Partial derivatives are a fundamental concept in multivariable calculus, useful for analyzing functions of several variables. In the context of partial derivatives, we focus on how a function changes as one of the variables it's dependent on changes, while the others are held constant.
In analyzing the functions given in the wave equation problem, \(f(x, t) = \sin(x + t)\) and \(f(x, t) = \sin(x - t)\), partial derivatives with respect to both \(x\) and \(t\) are calculated.
Here, for each function, we compute:

• The first partial derivative with respect to \(t\), which measures rate of change concerning time \(t\).
• The second partial derivative with respect to \(t\), which gives us the way the rate of change itself changes as \(t\) varies.
• The first partial derivative with respect to \(x\), which evaluates how the function changes across space \(x\).
• The second partial derivative with respect to \(x\), indicating how that spatial rate of change evolves.

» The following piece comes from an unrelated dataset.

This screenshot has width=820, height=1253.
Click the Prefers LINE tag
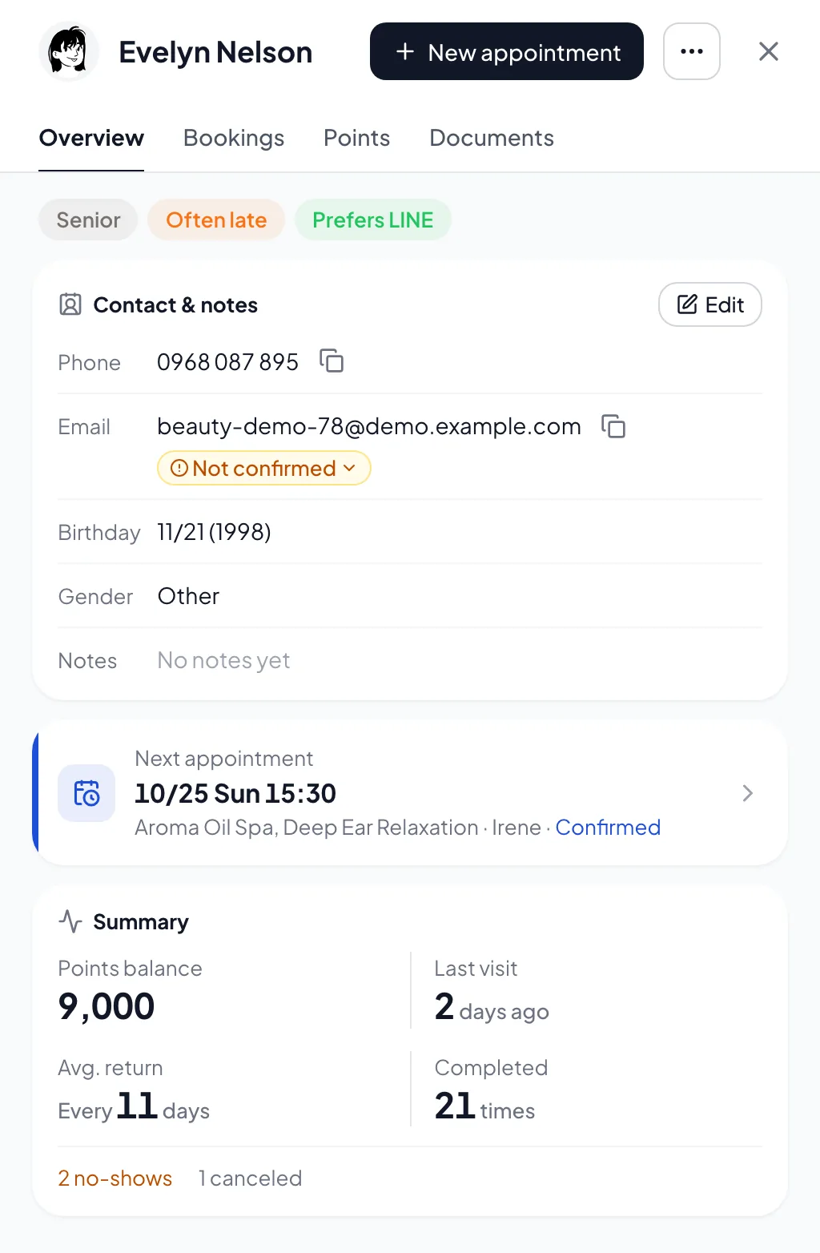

Once these derivatives are found, they become the key ingredients in the solution of the differential equation. The analysis shows that if the second derivatives with respect to \(t\) and \(x\) are equal, the function is a solution to the wave equation.

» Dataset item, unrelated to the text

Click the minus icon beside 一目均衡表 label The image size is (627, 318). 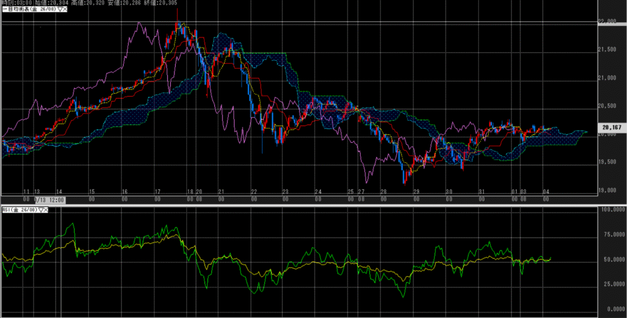click(x=3, y=10)
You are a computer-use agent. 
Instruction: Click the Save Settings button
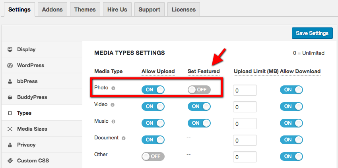312,33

Solving differential equations involves finding a function that satisfies these equations, which describe relationships involving rates of change of quantities.
The wave equation \(f_{tt} = f_{xx}\) is a classic example of a partial differential equation with broad applications, including in physics to describe waves on a string or sound waves in air.
To solve this, we test candidate solutions—like \(f(x, t) = \sin(x + t)\) and \(f(x, t) = \sin(x - t)\).
By calculating the second partial derivatives, we validate these functions against the wave equation. If both sides match, the function is indeed a solution.

• For \(f(x, t) = \sin(x + t)\), the second derivatives are both \(-\sin(x + t)\).
• Similarly, for \(f(x, t) = \sin(x - t)\), they are \(-\sin(x - t)\).

Both functions satisfy the equality \(f_{tt} = f_{xx}\), confirming them as valid solutions.

Mathematical verification ensures that the conclusions or solutions derived in equations match the stated problems or conditions.
Here, the verification process confirms that certain functions are indeed solutions to the wave equation. We do this by substituting the calculated second partial derivatives back into the original equation \(f_{tt} = f_{xx}\).
When we substitute our derived second partial derivatives for the functions \(f(x, t) = \sin(x + t)\) and \(f(x, t) = \sin(x - t)\), both sides of the equation equate, showing correctness.
Hence:

• For our function \(f(x, t) = \sin(x + t)\), the equation holds as: \(-\sin(x + t) = -\sin(x + t)\).
• For \(f(x, t) = \sin(x - t)\), it similarly holds as: \(-\sin(x - t) = -\sin(x - t)\).

This step of verification is crucial in mathematics to ensure that solutions are not only derived but also correct and logically consistent with the given conditions of the problem.